For in the year of our discontent, 2020, there have been all-American protests and, well, the others. The most effective protests cause real change by gathering allies, a la the Civil Rights marches of the 1950s and 1960s. The others cause backlashes, as violent protesters burn down buildings and even kill people.

Which is why so many Americans are telling pollsters that law-and-order will be on their minds when they go to the polls in a few weeks.

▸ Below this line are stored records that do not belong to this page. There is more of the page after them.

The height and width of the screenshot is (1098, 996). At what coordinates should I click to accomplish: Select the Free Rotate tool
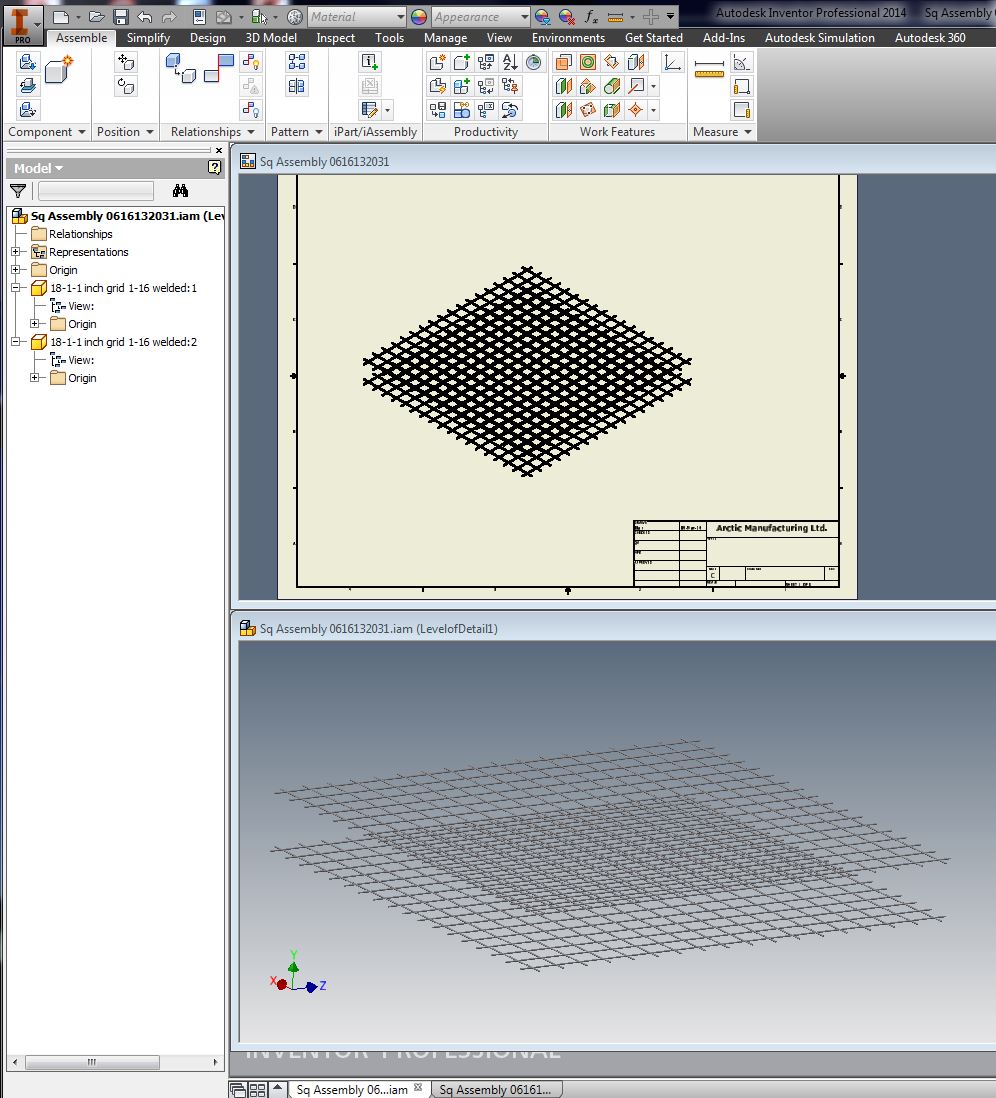[126, 86]
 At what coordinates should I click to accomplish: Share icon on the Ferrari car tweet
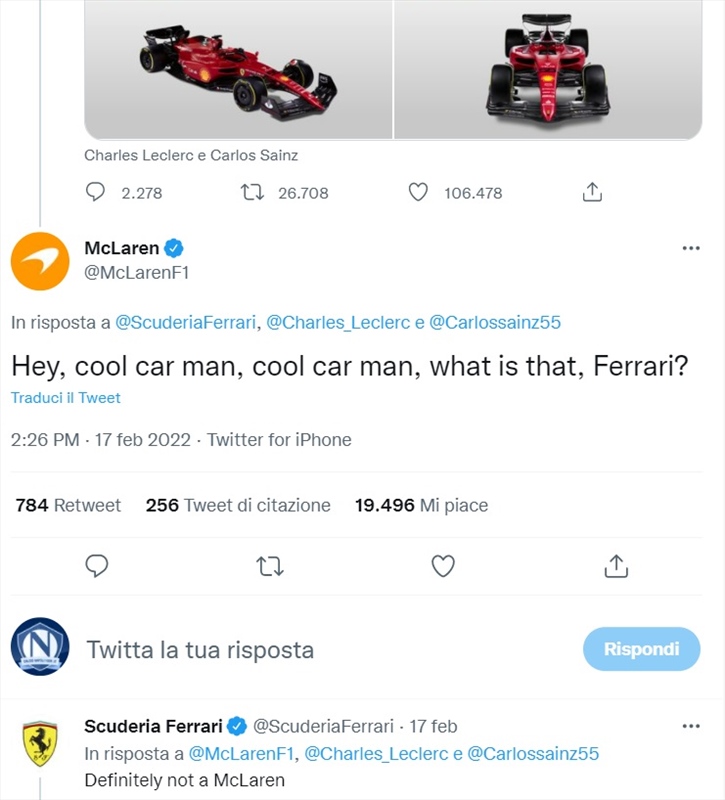(x=592, y=192)
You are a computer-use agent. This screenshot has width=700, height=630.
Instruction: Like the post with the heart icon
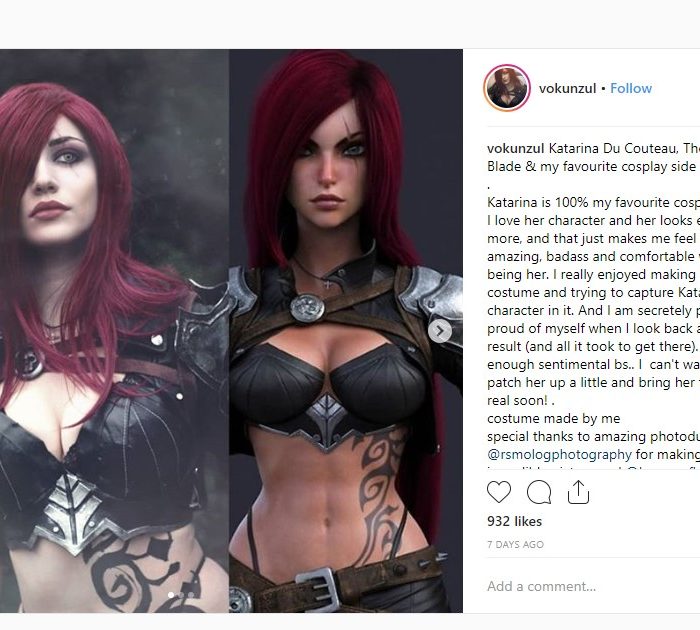click(x=499, y=492)
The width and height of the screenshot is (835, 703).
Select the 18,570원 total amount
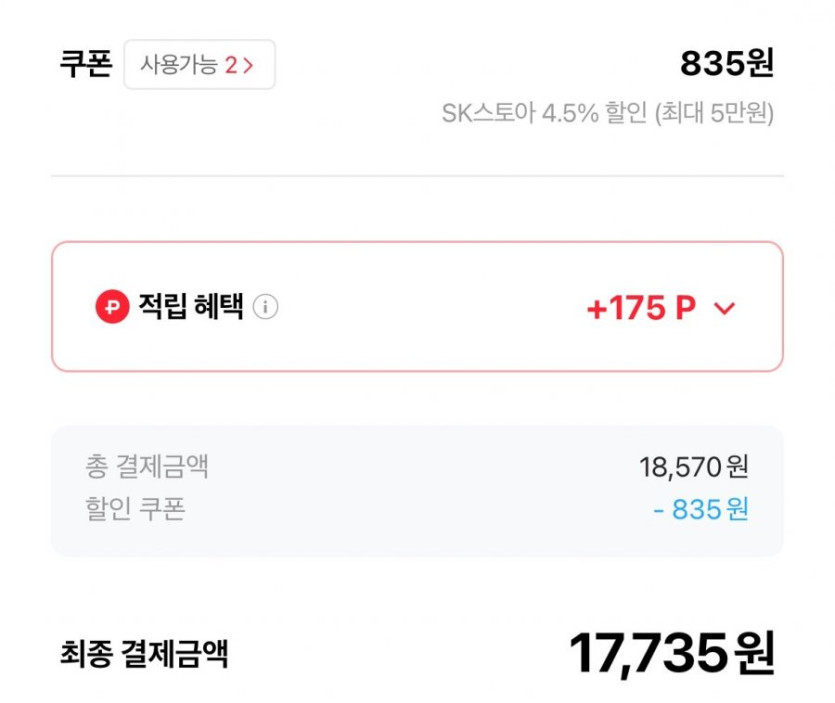tap(693, 467)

We are reminded of this debate over the last few months. This is part of our editorial, back on Aug. 30:

And then this, from our own newspaper, toward the end of the week: "On Thursday, prosecutors [in Portland, Ore.] said they had resolved the first felony case related to the protests when the defendant pleaded guilty. Rollin Tristan Fodor, 18, entered the plea on a charge of first-degree arson and was sentenced to 45 days of time served, community service and three years' probation."

If that is resolve, then what would ambivalence and equivocation be?

Protests are sometimes needed in a free country. But those who turn them into violent clashes, and put other lives in danger, and ramp up the turbulence in this already divided nation, need to pay a price, legally. Things are getting ugly, and without real resolve by authorities to punish law-breakers, things could get uglier.

Those who'd lead a violent mob to break things and harm people don't need this kind of green light.

When voters, parents, taxpayers and just plain folk see prosecutors "resolving" first-degree arson with community service and some time served, there will be a natural push in the opposite direction. And law-and-order candidates (such as the sitting president) will start emphasizing law-and-order efforts. Or instructing his AG to do so.

According to reports, the nation's attorney general not only encouraged federal prosecutors to prosecute, officials on the conference call also talked about bringing federal cases against people who obstruct officers responding to unrest.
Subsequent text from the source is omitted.